• YOUR OBJECTIVE:
Can you reproduce the items below exactly, from the line containing "Task: Click the Download Video icon" through the end of the items?

++++ LISTED RECORDS ++++

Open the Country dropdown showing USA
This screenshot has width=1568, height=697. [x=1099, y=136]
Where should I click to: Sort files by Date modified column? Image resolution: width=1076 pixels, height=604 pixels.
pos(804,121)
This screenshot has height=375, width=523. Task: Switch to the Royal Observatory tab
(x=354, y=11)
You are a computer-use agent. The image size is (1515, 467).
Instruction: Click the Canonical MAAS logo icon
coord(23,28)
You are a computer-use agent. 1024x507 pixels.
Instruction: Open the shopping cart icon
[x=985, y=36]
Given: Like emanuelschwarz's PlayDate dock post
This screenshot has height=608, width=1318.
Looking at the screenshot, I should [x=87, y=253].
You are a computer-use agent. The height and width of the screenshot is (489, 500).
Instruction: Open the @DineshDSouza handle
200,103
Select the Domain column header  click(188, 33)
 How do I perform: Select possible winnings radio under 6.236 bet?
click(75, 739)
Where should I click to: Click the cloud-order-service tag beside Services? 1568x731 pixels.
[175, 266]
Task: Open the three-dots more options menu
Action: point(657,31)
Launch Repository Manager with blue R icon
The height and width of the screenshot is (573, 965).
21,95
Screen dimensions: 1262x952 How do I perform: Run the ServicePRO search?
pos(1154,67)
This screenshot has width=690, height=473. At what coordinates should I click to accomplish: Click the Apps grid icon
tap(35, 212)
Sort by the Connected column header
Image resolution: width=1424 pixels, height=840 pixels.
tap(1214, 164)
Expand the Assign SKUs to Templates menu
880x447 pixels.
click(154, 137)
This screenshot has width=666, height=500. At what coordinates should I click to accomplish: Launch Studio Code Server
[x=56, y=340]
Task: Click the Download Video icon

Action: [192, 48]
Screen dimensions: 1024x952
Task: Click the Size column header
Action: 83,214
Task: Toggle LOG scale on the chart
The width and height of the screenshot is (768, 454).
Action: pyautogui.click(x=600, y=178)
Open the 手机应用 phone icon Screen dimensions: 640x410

++++

• RIGHT ANSWER:
Task: Click the Download Video icon

Action: [192, 48]
Screen dimensions: 1024x952
Task: Click the Size column header
Action: 83,214
Task: Toggle LOG scale on the chart
The width and height of the screenshot is (768, 454).
Action: pyautogui.click(x=600, y=178)
Open the 手机应用 phone icon Screen dimensions: 640x410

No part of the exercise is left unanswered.